Lack of prison capacity leaves dozens of criminals on the streets
PHILIPSBURG — There are 136 current verdicts, Minister of Justice Anna Richardson told the parliamentary Justice Committee recently. This means that 136 criminals who have a prison sentence to their name, are still waiting to serve that sentence. This is due to the lack of capacity at the Pointe Blanche prison.
The prison currently has forty cells with a maximum occupancy of two inmates per cell. Minister Richardson said that it is “a sad reality” that verdicts are outpacing the available detention capacity. This is due to measures aimed at tackling capacity issues, the minister explained.
These measures limit the capacity to two inmates per cell and promote the use of alternative detention facilities, like the Miss Lalie Center that was reopened in 2019. The justice department also uses monitoring with electronic ankle bracelets and early release once an inmate meets certain criteria.
The justice ministry meets frequently with prison management, the public prosecutor’s office and the parole board “to assess the situation and to decide on the most appropriate measures.”
Minister Richardson has explored options to send undocumented inmates back to their country of origin to serve the remainder of their sentences there, combined with a ban on returning to St. Maarten for a number of years.
Those options run into trouble with the lack of treaties with other countries. If there is no treaty, St.
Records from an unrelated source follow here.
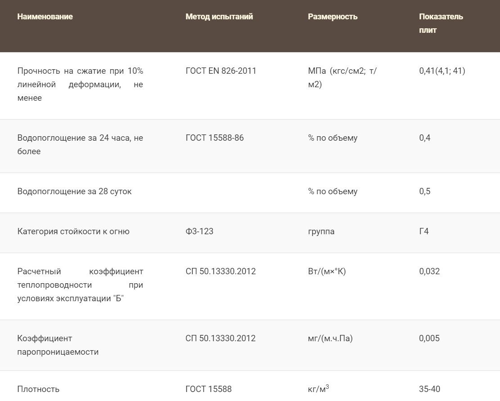Click the thermal conductivity value "0,032"
This screenshot has height=401, width=500.
pos(429,272)
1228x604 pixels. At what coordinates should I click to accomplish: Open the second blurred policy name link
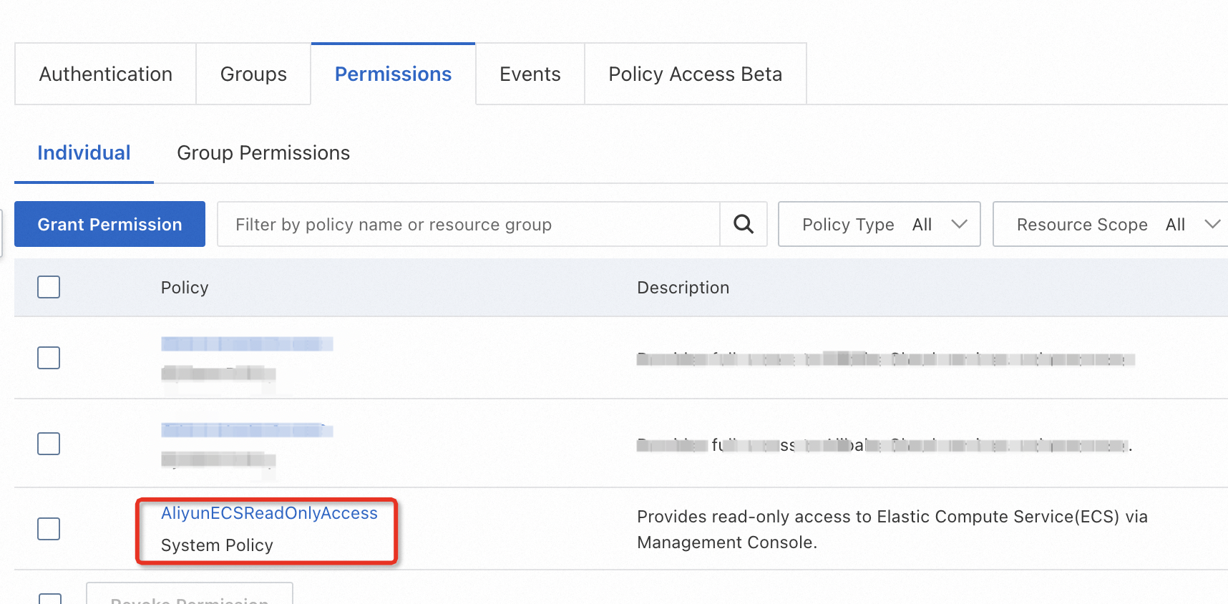[247, 430]
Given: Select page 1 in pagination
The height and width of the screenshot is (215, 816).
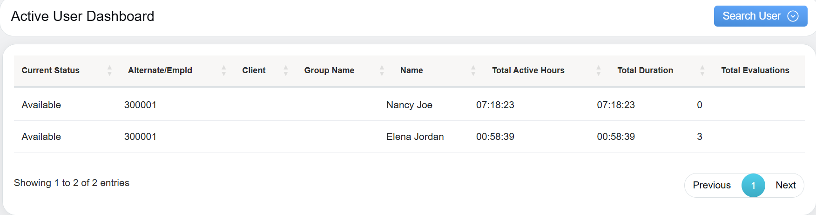Looking at the screenshot, I should point(753,185).
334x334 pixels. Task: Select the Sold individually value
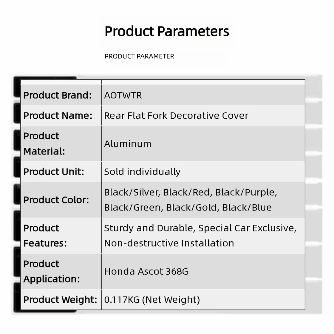pyautogui.click(x=142, y=172)
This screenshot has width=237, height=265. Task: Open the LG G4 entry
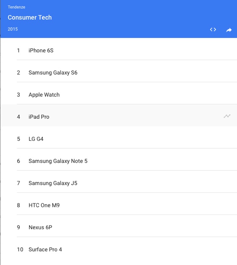36,139
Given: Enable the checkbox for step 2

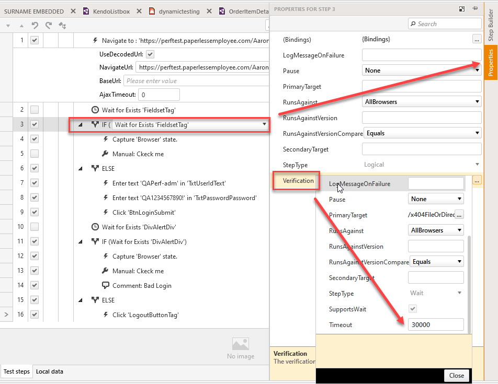Looking at the screenshot, I should (35, 110).
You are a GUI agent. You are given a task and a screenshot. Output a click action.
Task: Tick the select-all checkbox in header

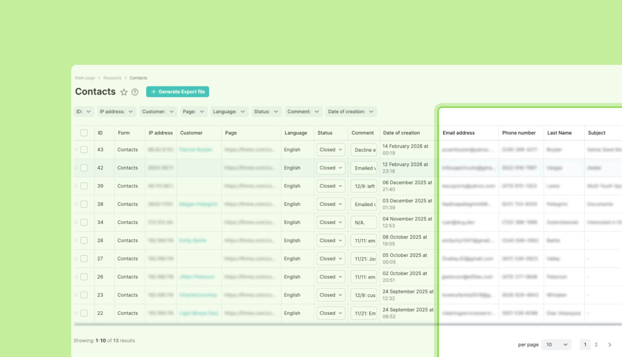pos(84,133)
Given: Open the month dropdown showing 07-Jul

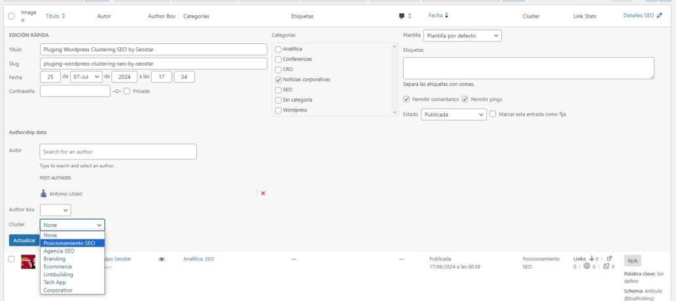Looking at the screenshot, I should point(86,77).
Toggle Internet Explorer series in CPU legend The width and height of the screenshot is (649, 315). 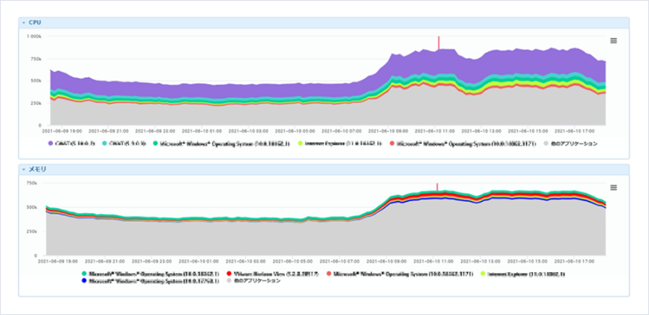(346, 142)
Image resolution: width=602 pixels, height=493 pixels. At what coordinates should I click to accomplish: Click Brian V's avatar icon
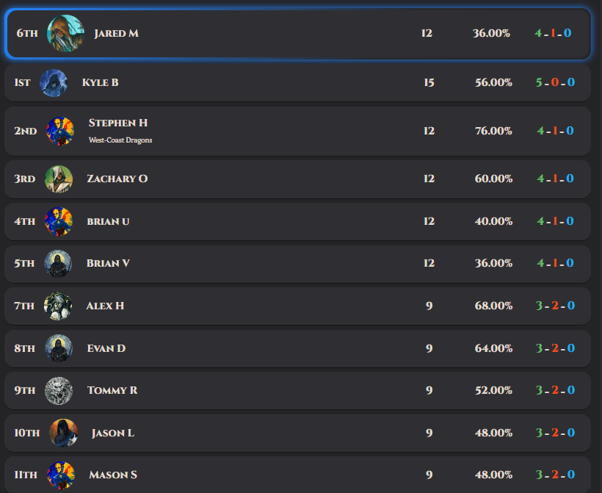[x=58, y=263]
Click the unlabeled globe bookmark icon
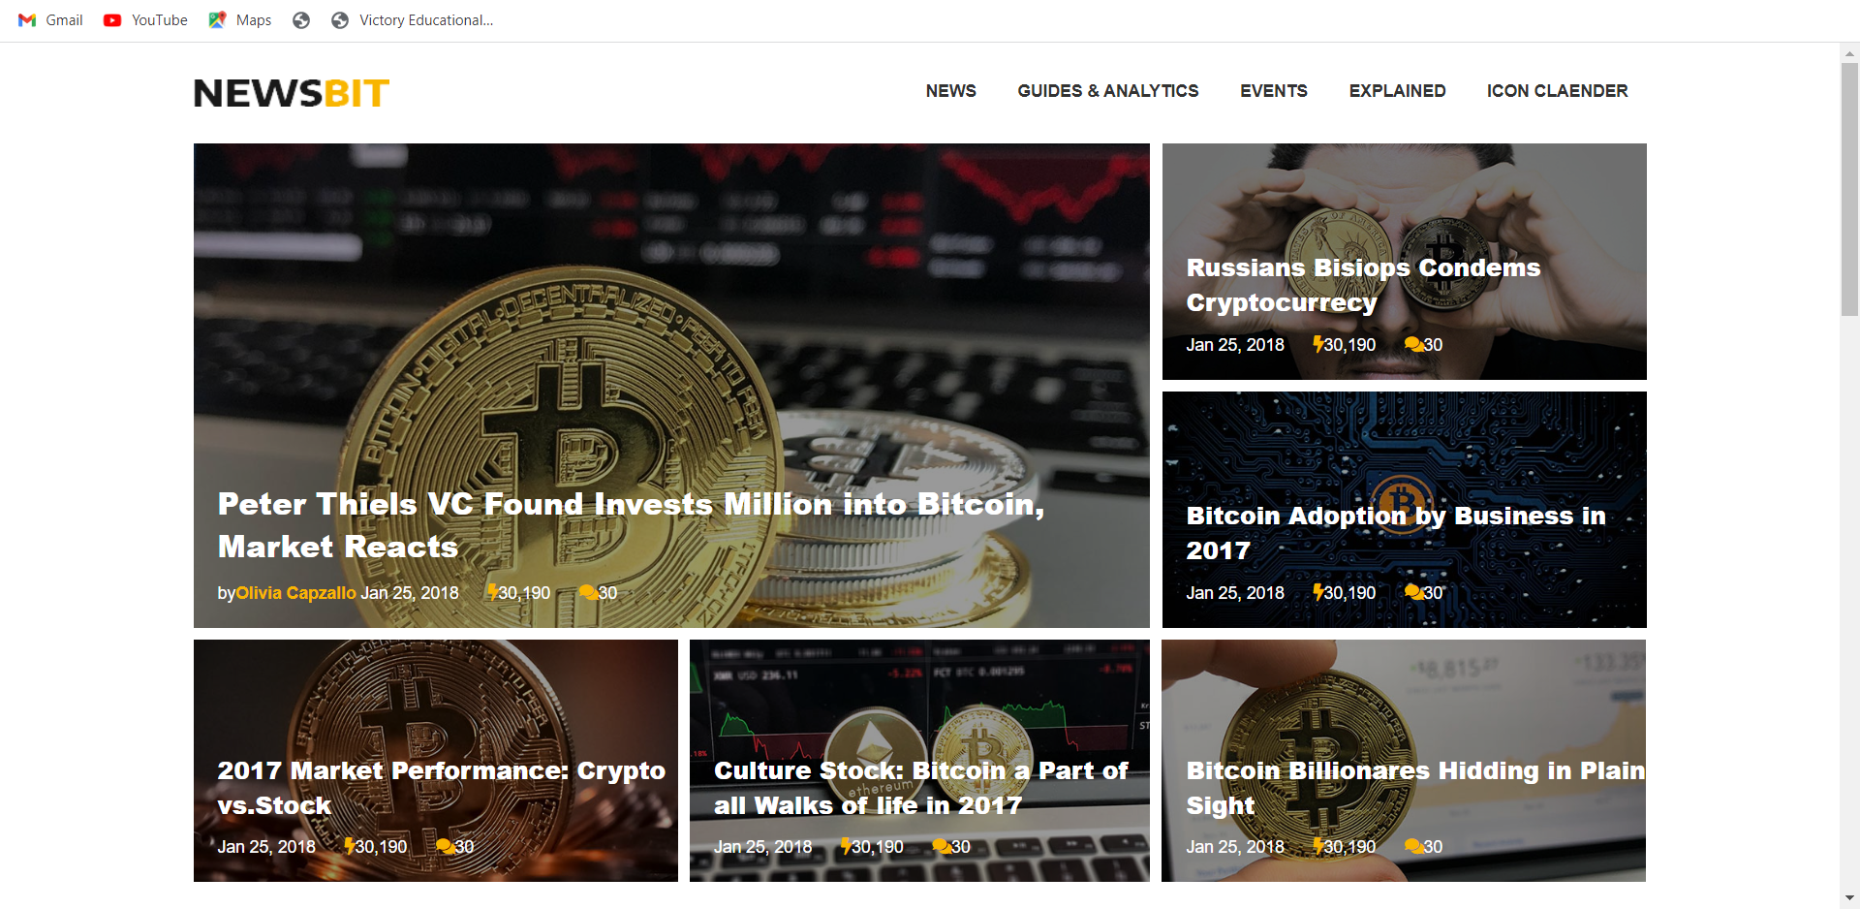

Maarten depends on the willingness of other countries to cooperate. “A prison sentence must work as a deterrent for crime in St. Maarten and victims of crimes must know that justice is being served,” Richardson said.
The minister has consulted with kingdom partners on more than one occasion about transferring inmates to other parts of the kingdom. “Unfortunately, this is St. Maarten’s problem to solve,” she remarked.
The partnership with UNOPS (United Nations Office of Project Services) offers a solution in the long term. UNOPS is involved in the project for the construction of a new prison. To this end, the Pointe Blanche prison will be demolished and inmates will have to be incarcerated at a transitional facility. Minister Richardson wants that facility to have more capacity than the current prison. Phase one of the new prison project will take around twenty months. At the end of that phase, a transitional facility will have been procured, according to UNOPS.
StMaartenNews.com has approached the public prosecutor’s office with questions about current sentences but it did not receive satisfactory answers.
The Prosecutor’s Office only replied that it is “by the nature of its function, constantly dealing with cases in general and awaiting verdicts, in the Court in First Instance or at the appeals court.”
Asked how many politicians are still waiting for the execution of their verdicts, the reply was that the Prosecutor’s Office “does not catalogue its cases based on the profession or the standing of a person.” For this reason, the Prosecutor’s Office said it was unable to indicate how many convicted politicians are on the waiting list.
Statements made by Minister Richardson during the Justice committee-meeting offer a different perspective, saying that out of the 87 inmates that call the Pointe Blanche prison their home at the moment, 24 are undocumented, half are first-time offenders, 11 are between the ages of 18 and 25 and four inmates are close to serving 2/3 of their sentences.